- **STATED GOAL**:
Reproduce every line of the listing below word for word, leaving the pictures out.

- **ITEMS**:
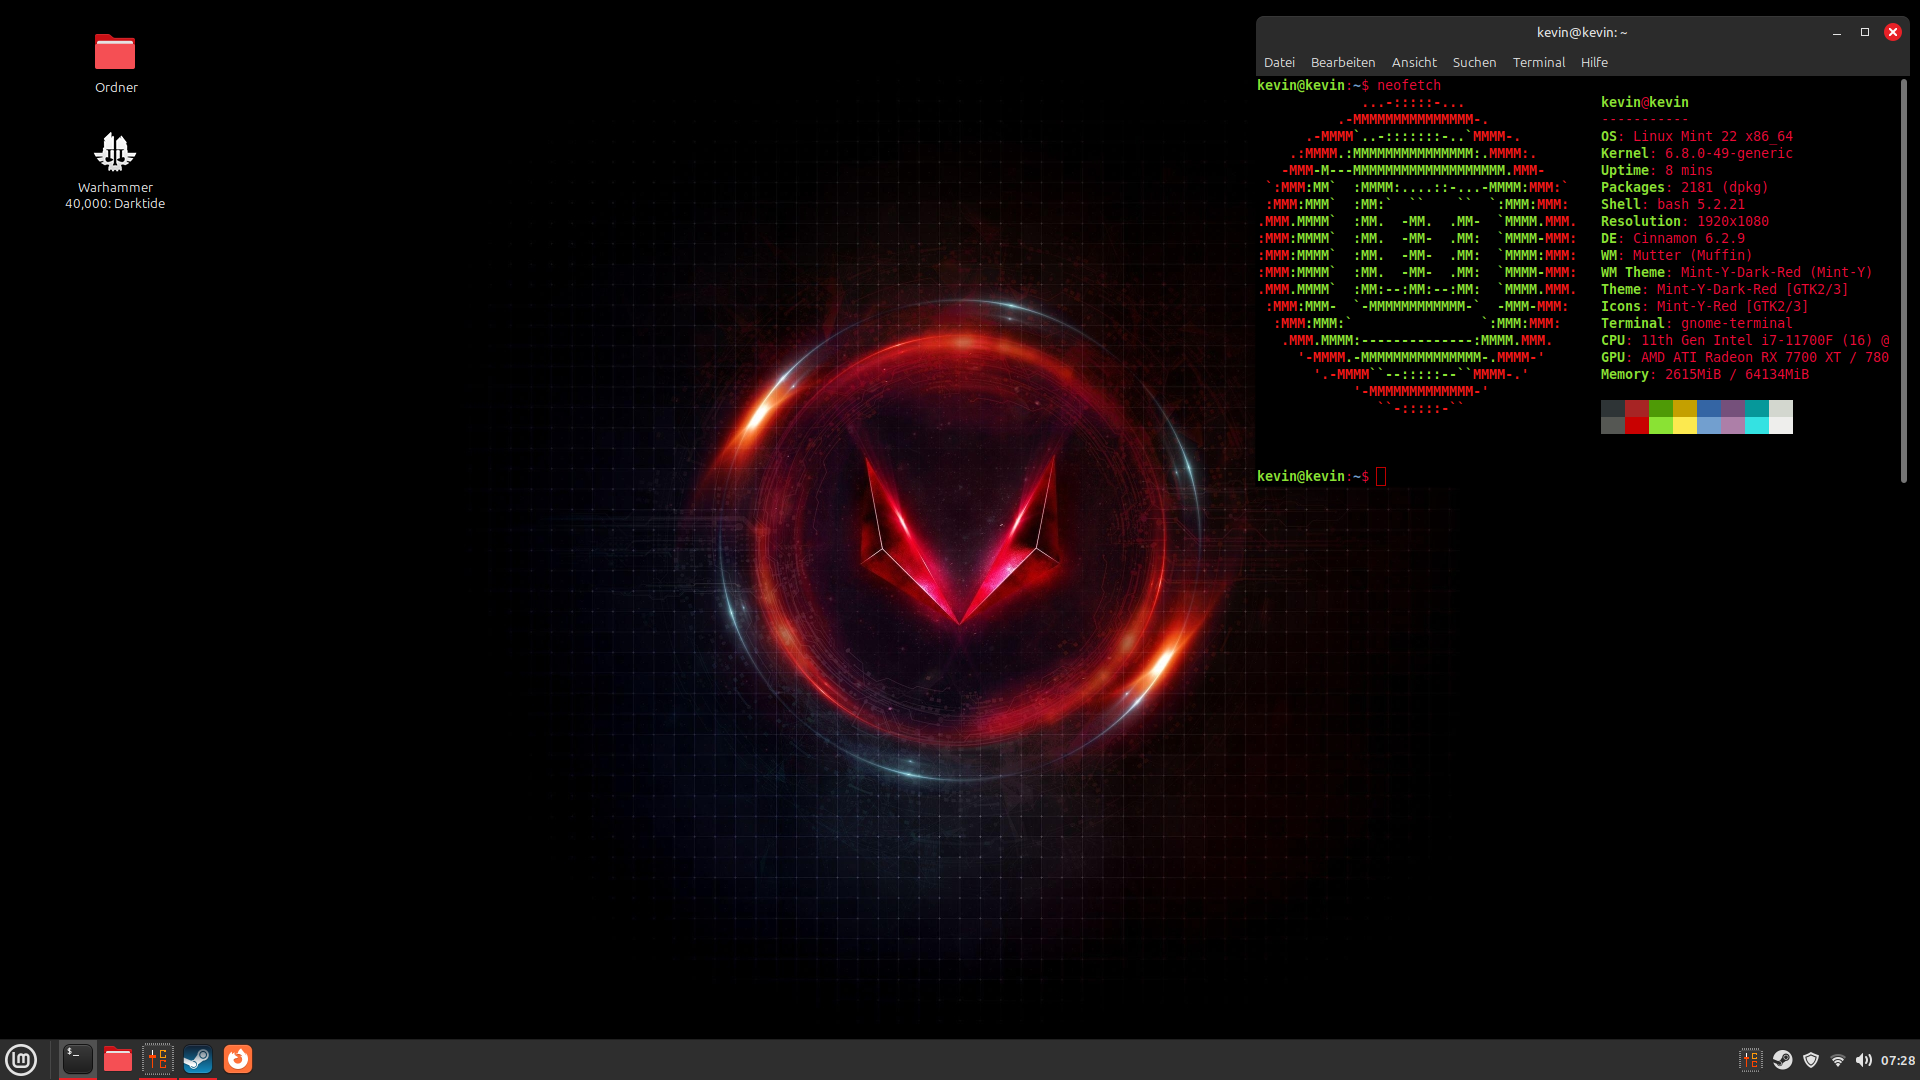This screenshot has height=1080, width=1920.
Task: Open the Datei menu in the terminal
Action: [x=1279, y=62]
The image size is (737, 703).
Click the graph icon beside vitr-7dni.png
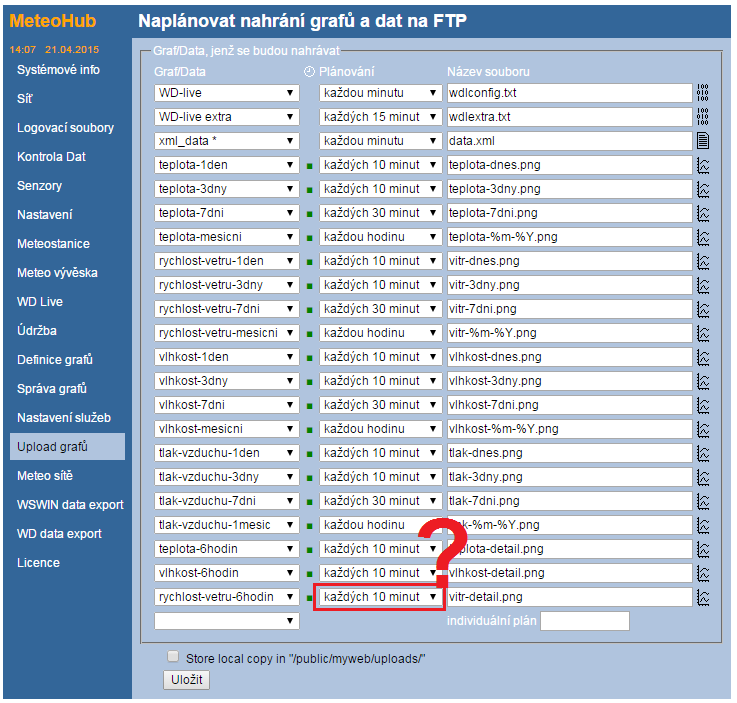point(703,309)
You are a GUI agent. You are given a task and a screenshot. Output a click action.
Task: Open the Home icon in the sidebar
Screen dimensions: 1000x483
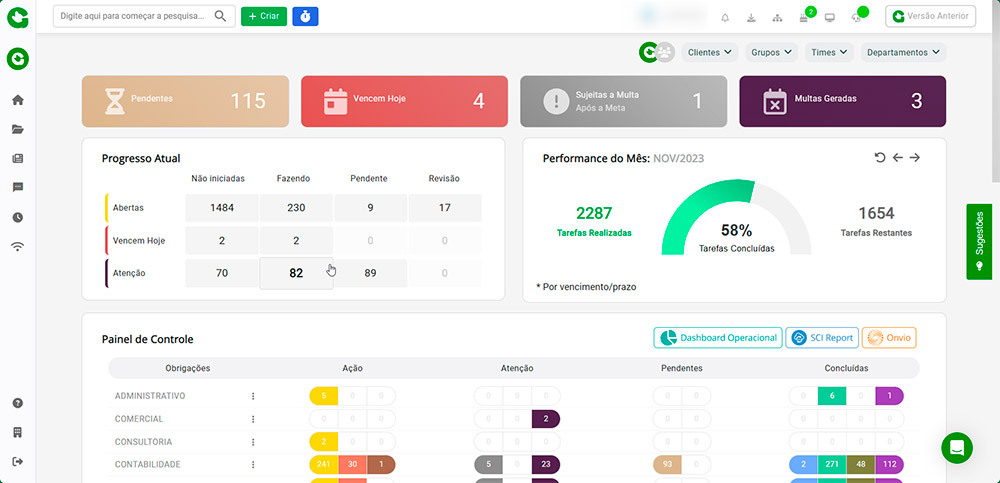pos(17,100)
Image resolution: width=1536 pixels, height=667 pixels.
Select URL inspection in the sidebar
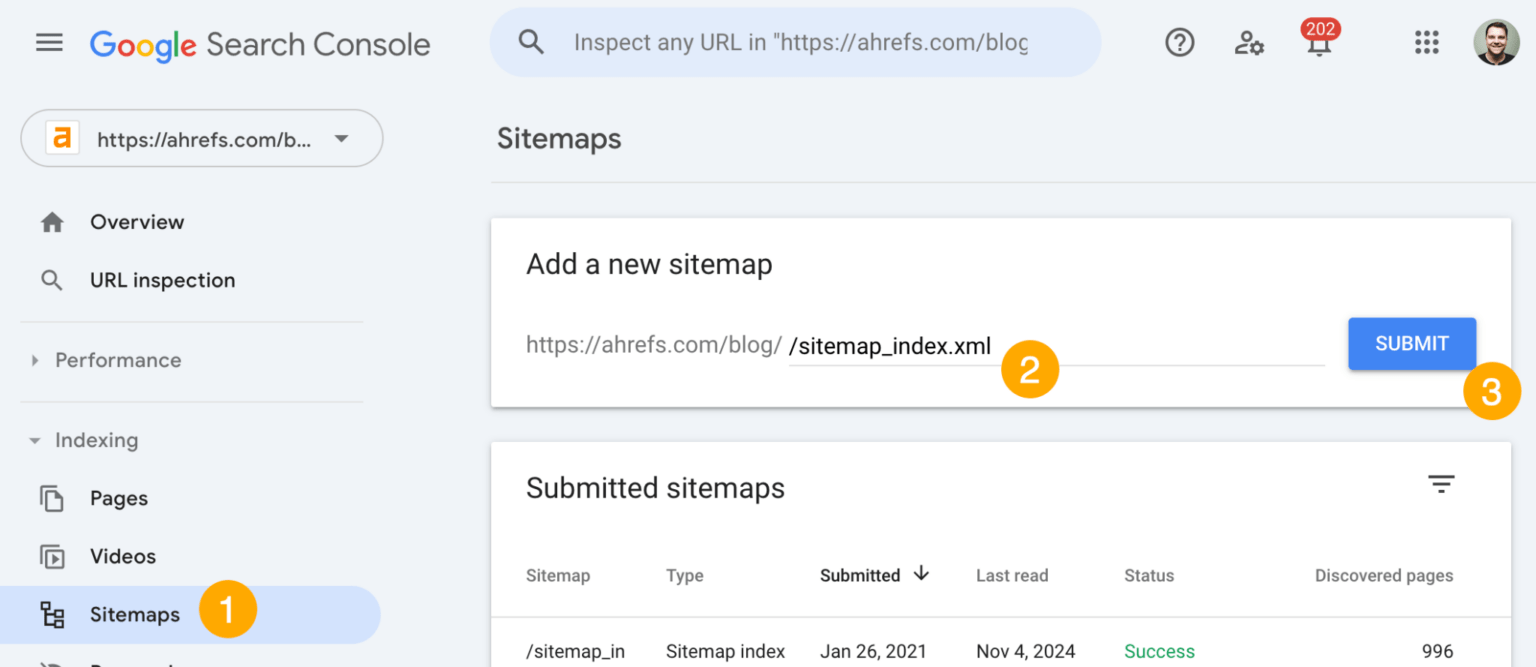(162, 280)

- **COMPLETE OUTPUT**:
This screenshot has height=1080, width=1920.
Task: Open the Datei menu in the terminal
Action: [x=1279, y=62]
The image size is (737, 703).
Click the graph icon beside vitr-7dni.png
point(703,309)
You are a GUI agent. You are given a task and a screenshot. Output a click action.
Task: Open the Home icon in the sidebar
Screen dimensions: 1000x483
pos(17,100)
Image resolution: width=1536 pixels, height=667 pixels.
Select URL inspection in the sidebar
(162, 280)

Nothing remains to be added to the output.